All of those mobile phones... mean a growing market for headsets. Bloomberg Boot Camp, a report on today's technology. In more and more places... .hands free units for cell phones are required by law when you're driving. And so the market for headsets has been growing. At Plantronics... which started out making headsets for office phones decades ago... sales jumped forty percent last year. Chief executive Ken Kannappan says new devices are aimed at improving sound quality in difficult environments...

"A lot of times there's a lot of loud sounds around you and it makes it hard for people to understand you and it makes it hard for you to be heard. And the DSP technology that we've created and put into this product really removes those sounds. You could be next to a car that's honking a horn and people will still be able to understand you and you'll be able to hear and understand them. So we think this is a major breakthrough."
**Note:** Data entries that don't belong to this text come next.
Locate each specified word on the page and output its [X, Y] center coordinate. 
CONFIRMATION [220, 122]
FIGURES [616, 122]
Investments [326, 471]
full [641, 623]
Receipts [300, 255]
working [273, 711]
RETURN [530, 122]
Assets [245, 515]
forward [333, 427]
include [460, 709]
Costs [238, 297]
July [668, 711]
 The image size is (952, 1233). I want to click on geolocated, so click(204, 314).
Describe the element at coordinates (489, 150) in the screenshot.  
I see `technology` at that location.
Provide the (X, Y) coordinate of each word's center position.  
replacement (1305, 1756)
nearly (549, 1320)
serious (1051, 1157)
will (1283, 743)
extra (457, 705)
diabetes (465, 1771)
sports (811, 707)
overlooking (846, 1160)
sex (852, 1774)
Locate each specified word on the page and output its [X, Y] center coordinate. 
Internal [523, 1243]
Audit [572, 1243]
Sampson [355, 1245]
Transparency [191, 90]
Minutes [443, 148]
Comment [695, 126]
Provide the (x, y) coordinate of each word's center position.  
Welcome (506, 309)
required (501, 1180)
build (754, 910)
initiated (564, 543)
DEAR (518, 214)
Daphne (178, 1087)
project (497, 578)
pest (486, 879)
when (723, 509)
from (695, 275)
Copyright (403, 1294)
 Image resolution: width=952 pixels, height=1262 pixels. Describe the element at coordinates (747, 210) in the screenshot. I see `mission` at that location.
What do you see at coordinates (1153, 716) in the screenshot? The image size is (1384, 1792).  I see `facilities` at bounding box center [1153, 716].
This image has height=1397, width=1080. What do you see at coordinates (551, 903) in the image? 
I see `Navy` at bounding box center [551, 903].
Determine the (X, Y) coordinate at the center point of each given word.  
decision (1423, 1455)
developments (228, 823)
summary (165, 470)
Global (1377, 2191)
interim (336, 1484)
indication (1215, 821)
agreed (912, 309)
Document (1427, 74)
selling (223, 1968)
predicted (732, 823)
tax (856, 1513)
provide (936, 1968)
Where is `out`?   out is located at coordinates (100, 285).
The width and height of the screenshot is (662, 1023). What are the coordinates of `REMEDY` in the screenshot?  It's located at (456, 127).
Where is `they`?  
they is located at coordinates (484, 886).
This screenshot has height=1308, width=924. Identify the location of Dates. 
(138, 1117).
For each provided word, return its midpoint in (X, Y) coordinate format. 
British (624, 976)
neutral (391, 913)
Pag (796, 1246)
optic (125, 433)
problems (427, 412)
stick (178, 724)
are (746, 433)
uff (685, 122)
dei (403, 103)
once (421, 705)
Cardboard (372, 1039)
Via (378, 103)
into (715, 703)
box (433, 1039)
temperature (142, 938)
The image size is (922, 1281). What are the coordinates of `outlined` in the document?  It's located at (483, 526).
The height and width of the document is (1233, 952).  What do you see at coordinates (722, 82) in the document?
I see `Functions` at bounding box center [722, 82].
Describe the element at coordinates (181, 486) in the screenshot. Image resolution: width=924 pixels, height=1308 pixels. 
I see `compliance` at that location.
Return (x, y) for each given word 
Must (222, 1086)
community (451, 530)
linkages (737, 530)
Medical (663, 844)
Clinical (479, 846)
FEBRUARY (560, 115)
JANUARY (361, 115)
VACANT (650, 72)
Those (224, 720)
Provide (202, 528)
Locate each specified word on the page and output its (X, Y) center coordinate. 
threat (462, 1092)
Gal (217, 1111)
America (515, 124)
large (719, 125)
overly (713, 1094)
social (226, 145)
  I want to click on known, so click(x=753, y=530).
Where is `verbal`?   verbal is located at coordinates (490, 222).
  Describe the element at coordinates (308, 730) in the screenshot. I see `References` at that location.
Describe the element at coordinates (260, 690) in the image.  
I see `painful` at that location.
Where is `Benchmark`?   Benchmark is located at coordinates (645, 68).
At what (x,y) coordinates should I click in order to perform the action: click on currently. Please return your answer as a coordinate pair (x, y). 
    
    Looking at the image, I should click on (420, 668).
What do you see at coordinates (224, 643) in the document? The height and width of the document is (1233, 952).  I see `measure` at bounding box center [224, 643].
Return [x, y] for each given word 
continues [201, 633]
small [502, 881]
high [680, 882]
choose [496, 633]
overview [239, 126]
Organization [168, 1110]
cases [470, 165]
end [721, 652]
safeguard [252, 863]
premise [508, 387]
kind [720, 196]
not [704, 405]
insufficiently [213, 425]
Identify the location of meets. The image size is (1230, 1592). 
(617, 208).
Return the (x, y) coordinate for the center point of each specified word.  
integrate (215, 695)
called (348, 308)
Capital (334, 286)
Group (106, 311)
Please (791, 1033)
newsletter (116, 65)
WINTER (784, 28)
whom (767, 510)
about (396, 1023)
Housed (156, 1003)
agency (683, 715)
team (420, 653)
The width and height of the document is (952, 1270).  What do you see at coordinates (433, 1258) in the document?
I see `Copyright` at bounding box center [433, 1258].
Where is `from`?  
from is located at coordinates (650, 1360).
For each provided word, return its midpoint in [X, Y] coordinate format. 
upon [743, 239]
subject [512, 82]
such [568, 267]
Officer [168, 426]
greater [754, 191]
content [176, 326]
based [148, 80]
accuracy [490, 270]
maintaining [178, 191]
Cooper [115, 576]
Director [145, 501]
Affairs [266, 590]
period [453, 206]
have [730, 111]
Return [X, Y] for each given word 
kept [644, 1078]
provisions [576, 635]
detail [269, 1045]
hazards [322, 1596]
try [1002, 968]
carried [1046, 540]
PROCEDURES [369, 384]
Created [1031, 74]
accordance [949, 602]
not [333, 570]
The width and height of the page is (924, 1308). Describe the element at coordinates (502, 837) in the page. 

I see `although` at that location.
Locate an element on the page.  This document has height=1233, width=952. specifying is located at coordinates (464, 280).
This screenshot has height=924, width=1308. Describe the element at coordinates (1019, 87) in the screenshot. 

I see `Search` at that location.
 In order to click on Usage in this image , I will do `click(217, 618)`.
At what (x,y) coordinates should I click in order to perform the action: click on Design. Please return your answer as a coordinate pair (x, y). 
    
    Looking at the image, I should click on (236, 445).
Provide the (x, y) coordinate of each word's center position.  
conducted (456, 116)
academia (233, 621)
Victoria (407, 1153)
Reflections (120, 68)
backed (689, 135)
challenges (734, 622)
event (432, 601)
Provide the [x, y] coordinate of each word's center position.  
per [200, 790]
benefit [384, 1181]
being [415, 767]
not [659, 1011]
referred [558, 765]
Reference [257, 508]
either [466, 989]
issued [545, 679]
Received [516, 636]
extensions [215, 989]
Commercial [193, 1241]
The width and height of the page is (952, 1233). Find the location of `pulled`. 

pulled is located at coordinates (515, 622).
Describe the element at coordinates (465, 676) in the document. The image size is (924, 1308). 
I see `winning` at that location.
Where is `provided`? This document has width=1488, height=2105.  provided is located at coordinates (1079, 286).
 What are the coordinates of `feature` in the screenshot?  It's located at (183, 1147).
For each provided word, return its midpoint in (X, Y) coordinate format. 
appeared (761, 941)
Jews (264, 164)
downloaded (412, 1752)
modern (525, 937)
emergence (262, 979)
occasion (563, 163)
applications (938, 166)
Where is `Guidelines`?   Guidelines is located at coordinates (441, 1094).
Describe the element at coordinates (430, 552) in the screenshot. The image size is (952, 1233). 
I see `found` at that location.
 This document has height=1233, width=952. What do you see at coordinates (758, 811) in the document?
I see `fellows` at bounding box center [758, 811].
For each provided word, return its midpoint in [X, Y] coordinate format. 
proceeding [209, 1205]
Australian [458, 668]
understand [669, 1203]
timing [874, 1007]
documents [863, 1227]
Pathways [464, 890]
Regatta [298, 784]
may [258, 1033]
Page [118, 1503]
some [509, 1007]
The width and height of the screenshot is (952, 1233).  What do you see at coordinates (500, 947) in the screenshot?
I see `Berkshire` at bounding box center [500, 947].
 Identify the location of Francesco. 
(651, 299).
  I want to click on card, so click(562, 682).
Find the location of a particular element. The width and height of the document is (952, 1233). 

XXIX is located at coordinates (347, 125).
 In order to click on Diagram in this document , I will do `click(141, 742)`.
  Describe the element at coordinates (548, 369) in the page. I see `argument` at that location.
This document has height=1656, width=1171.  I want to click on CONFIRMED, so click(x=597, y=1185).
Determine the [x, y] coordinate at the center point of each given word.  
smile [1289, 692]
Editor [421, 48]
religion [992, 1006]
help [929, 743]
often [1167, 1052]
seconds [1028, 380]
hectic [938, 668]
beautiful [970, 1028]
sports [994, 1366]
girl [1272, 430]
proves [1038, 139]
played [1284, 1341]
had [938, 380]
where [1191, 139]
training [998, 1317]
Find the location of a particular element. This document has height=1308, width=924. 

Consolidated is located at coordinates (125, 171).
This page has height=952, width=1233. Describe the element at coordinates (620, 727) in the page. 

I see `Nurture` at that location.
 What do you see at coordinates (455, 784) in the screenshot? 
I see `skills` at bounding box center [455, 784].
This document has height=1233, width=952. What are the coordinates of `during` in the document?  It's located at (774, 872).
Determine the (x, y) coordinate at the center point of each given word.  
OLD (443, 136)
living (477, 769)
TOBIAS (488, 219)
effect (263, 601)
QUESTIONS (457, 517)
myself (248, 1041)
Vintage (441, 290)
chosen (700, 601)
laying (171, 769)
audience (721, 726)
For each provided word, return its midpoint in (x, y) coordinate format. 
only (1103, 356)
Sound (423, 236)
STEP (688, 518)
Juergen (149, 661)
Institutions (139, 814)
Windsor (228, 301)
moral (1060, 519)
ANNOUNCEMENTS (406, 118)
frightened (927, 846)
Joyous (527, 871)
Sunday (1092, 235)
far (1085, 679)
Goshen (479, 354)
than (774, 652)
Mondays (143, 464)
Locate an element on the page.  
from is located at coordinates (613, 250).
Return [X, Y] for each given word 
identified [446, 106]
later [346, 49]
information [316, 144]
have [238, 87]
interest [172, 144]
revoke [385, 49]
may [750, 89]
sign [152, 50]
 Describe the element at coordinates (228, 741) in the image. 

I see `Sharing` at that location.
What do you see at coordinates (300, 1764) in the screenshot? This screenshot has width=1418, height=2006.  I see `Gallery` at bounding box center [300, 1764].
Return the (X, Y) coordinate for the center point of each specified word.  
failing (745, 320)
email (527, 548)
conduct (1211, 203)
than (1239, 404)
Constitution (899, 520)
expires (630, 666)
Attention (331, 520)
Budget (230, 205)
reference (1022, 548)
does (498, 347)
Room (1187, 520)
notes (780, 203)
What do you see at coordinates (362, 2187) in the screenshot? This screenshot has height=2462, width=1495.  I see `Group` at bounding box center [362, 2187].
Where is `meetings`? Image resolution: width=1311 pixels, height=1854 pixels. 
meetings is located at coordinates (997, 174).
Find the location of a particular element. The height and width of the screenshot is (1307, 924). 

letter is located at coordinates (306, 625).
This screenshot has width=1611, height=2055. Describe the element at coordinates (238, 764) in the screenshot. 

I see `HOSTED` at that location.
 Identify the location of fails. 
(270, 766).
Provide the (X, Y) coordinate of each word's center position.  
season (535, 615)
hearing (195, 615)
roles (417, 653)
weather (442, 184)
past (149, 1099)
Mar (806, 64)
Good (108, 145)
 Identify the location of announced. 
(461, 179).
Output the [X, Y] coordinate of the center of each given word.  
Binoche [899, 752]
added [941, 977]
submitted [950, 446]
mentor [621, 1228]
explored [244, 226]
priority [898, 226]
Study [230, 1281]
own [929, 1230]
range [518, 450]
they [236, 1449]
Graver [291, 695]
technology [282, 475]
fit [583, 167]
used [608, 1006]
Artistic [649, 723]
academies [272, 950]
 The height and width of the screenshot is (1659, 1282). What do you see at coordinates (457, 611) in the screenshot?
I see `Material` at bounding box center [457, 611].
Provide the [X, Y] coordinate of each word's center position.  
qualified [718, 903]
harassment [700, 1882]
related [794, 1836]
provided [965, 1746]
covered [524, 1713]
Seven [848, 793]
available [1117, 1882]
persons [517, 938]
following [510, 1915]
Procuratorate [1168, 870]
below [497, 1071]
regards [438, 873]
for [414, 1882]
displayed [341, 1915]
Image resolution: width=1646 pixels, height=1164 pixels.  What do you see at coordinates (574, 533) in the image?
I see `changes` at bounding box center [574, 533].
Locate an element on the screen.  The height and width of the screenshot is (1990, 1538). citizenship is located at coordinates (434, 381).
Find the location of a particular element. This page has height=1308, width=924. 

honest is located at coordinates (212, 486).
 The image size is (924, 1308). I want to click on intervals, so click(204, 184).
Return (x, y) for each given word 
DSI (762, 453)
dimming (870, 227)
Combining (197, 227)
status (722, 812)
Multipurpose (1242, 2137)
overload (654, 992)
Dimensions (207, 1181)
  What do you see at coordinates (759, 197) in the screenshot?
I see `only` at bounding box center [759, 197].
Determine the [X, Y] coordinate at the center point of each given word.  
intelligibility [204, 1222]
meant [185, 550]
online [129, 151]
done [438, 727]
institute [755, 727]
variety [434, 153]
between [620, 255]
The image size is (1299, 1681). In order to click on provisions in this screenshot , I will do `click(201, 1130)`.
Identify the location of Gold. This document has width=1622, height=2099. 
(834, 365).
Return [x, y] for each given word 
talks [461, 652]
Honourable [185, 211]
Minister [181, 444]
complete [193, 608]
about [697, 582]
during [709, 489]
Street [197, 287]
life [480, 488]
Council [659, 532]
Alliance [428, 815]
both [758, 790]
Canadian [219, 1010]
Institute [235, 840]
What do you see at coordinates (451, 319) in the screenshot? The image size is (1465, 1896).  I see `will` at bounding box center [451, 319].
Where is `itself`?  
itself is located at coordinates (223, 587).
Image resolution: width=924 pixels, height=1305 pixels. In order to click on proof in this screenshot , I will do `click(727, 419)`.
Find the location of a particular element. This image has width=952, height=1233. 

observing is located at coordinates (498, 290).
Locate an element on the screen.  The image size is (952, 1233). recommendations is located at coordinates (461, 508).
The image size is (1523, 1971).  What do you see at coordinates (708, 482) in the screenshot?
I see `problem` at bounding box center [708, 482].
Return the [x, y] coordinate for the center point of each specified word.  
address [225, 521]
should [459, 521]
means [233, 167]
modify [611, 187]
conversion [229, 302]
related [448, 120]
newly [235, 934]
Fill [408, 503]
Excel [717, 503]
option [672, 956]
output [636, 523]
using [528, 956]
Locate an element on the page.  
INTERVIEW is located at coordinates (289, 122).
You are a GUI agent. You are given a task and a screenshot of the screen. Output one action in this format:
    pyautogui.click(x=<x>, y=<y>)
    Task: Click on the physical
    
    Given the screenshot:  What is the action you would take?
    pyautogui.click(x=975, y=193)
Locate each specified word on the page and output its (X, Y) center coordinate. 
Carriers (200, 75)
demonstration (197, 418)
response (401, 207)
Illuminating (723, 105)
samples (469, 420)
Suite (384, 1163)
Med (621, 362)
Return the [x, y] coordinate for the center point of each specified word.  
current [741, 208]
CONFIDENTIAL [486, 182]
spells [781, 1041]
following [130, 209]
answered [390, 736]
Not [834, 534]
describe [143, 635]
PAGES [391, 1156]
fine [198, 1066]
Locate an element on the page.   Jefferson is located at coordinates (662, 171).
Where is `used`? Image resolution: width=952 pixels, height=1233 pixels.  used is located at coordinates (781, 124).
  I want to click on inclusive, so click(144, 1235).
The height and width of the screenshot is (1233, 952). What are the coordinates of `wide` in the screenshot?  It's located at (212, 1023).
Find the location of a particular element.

The latest is the M3000, designed to work wirelessly with phones that include Bluetooth technology. It sells for about 140 dollars. There's plenty of competition. Shure, a well known name in the professional audio market, is now making a headset for mobile phones it calls QuietSpot. Marketing manager Chris Lyons... says the company has been making wireless in ear systems for singers and musicians for years...

"So we took one of our music quality earphones, added a flexible boom noise canceling microphone, and created a great sounding cell phone headset."

The QuietSpot, for Nokia or phones with standard headset jacks, sells for about fifty dollars. Bloomberg Boot Camp, I'm Fred Fishkin.